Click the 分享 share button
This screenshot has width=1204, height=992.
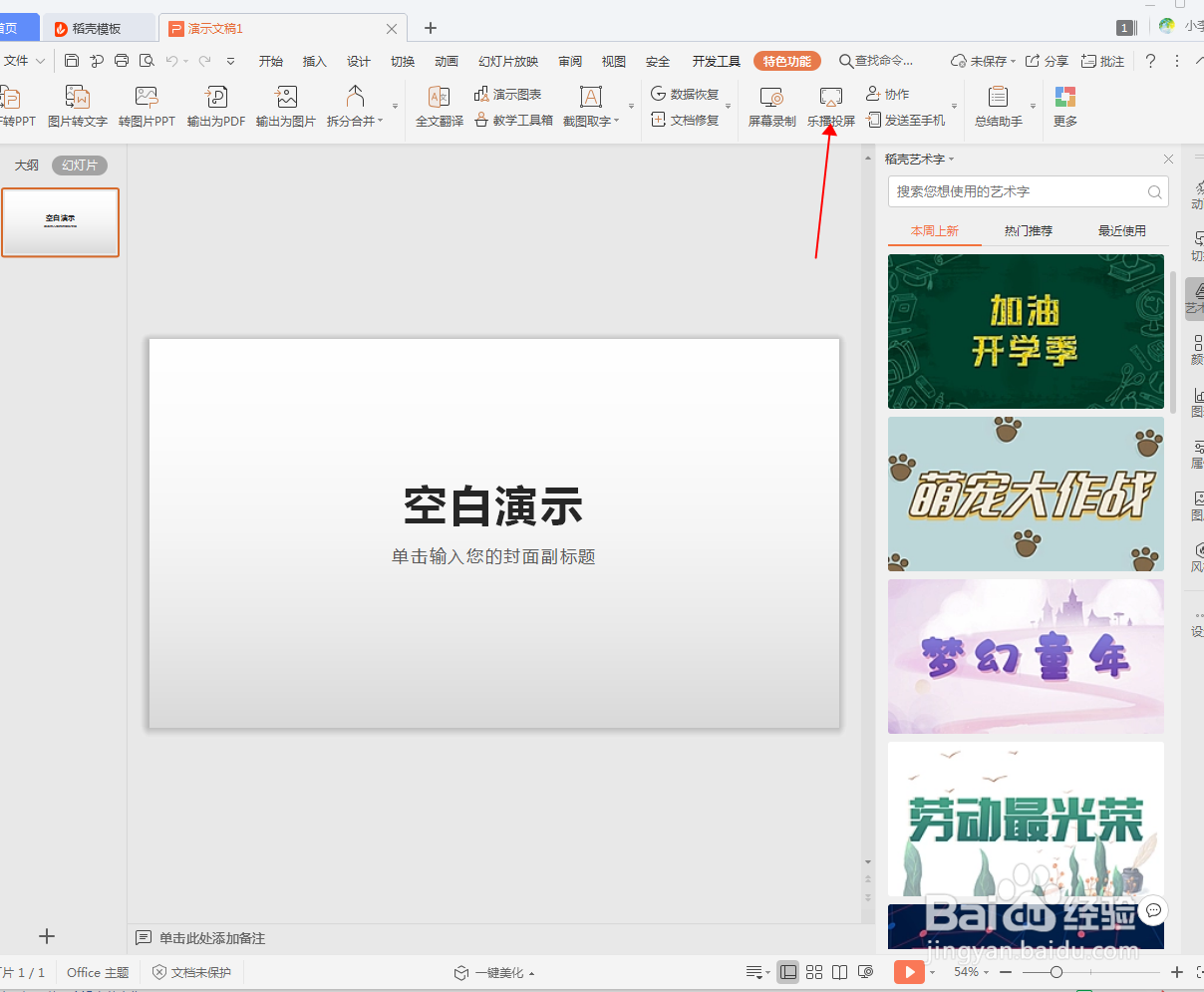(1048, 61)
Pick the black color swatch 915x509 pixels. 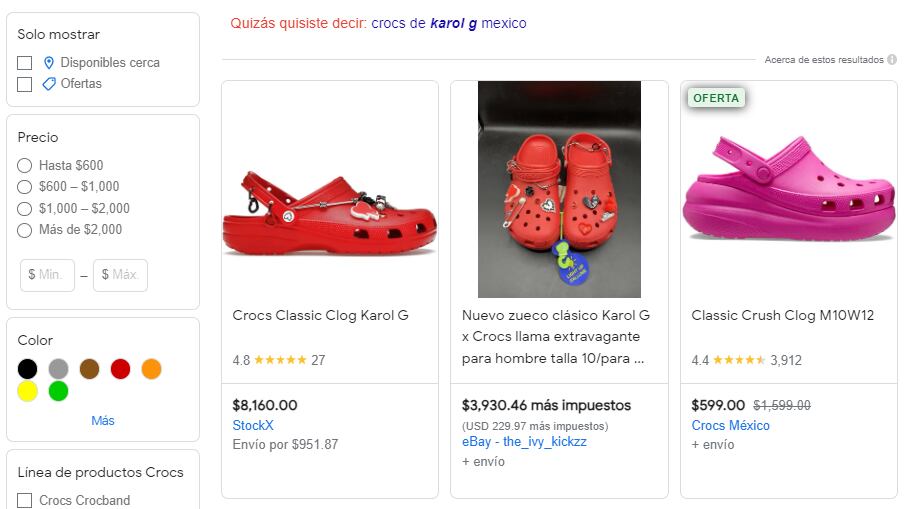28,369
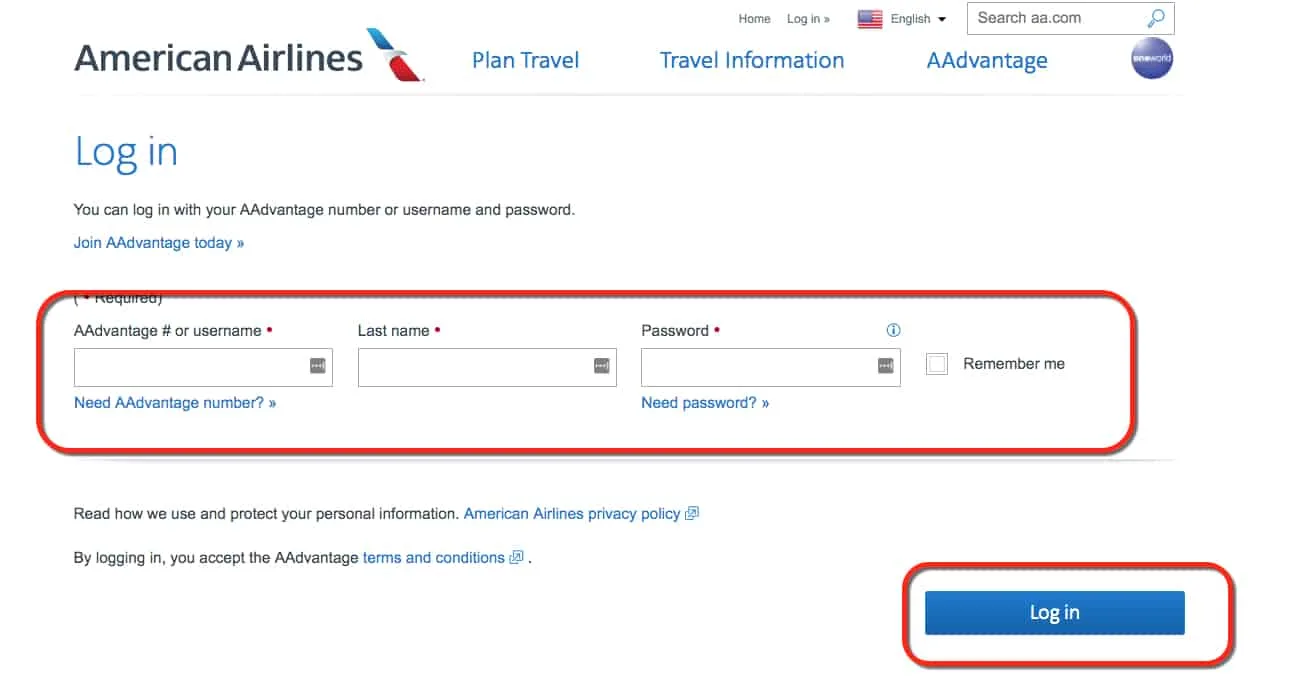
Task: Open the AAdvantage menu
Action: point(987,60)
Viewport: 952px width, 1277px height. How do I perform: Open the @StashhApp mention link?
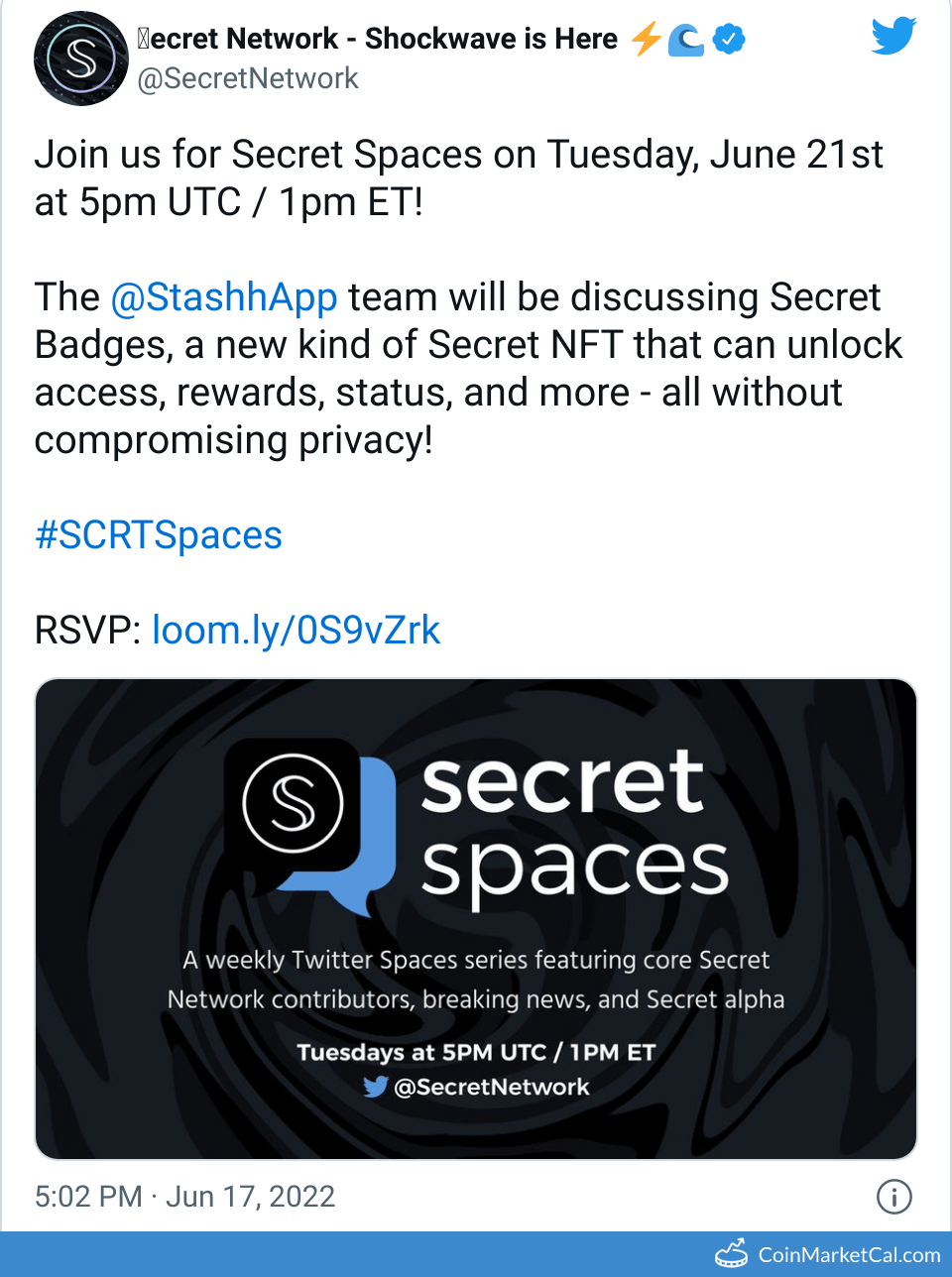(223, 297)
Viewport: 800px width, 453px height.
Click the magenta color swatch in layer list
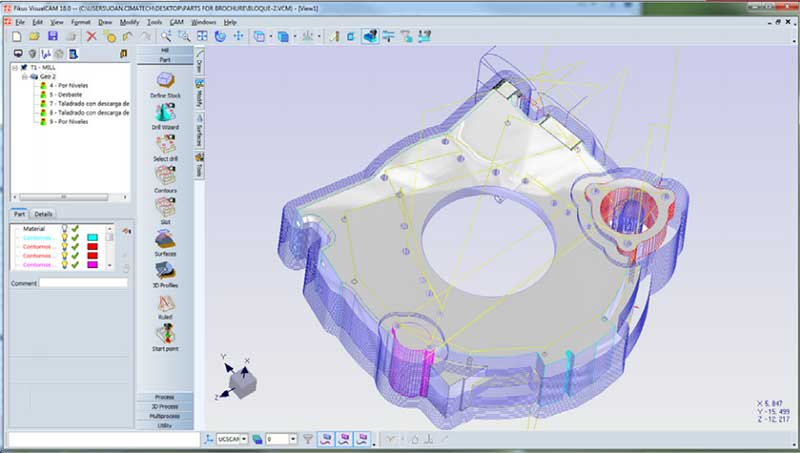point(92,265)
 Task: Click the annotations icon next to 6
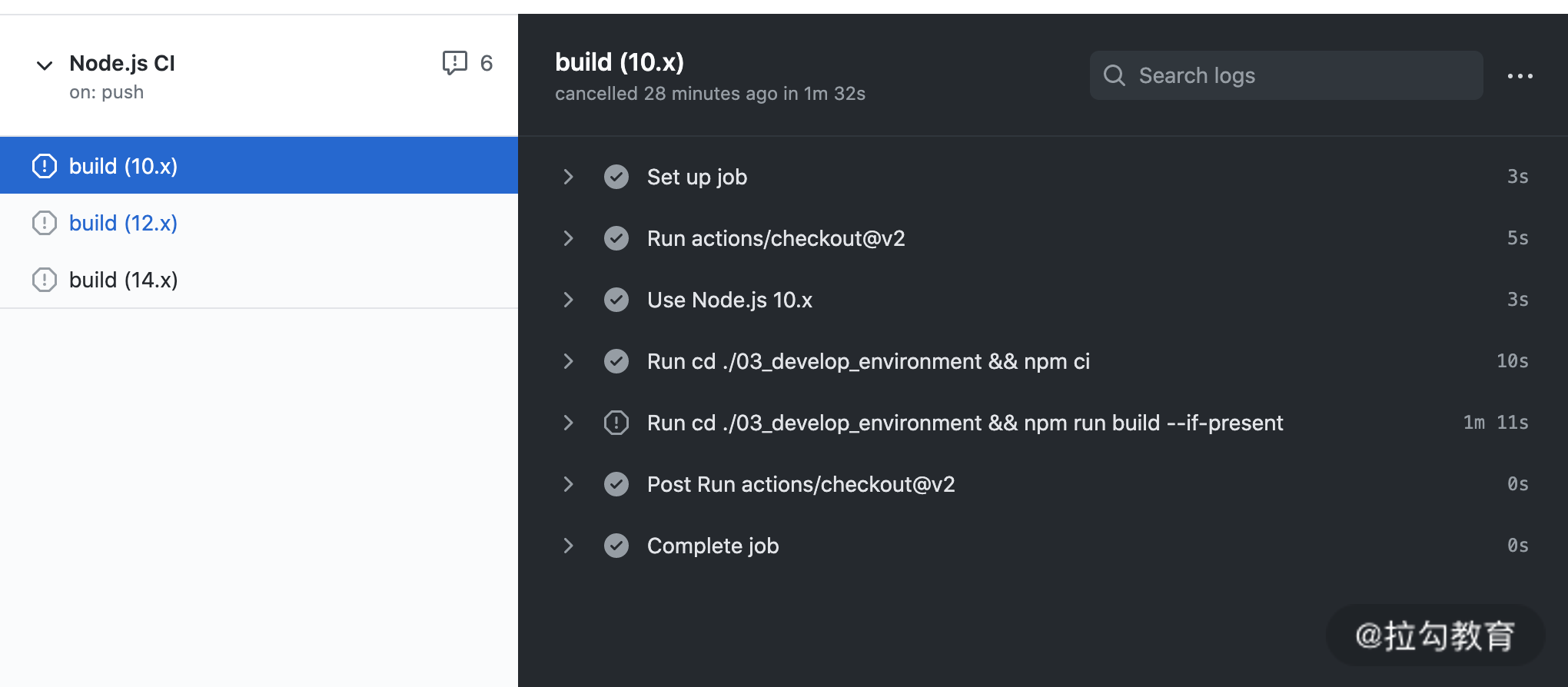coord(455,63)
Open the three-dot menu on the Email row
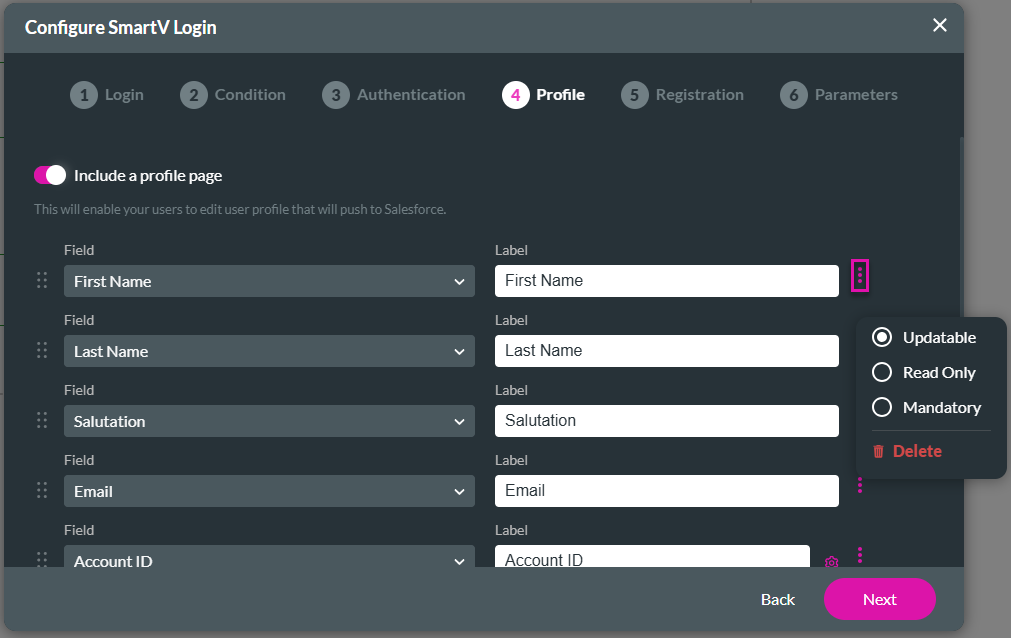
◆ ◆ ◆ ◆ ◆ ◆ ◆
◆ **Activity**
Output the span from the line with "Viewport: 800px width, 453px height." through the last line of the data, inclusive and exact, and omit every picture.

◆ **Exercise response**
Viewport: 800px width, 453px height.
Click the magenta color swatch in layer list
point(92,265)
 Task: Click the annotations icon next to 6
coord(455,63)
Open the three-dot menu on the Email row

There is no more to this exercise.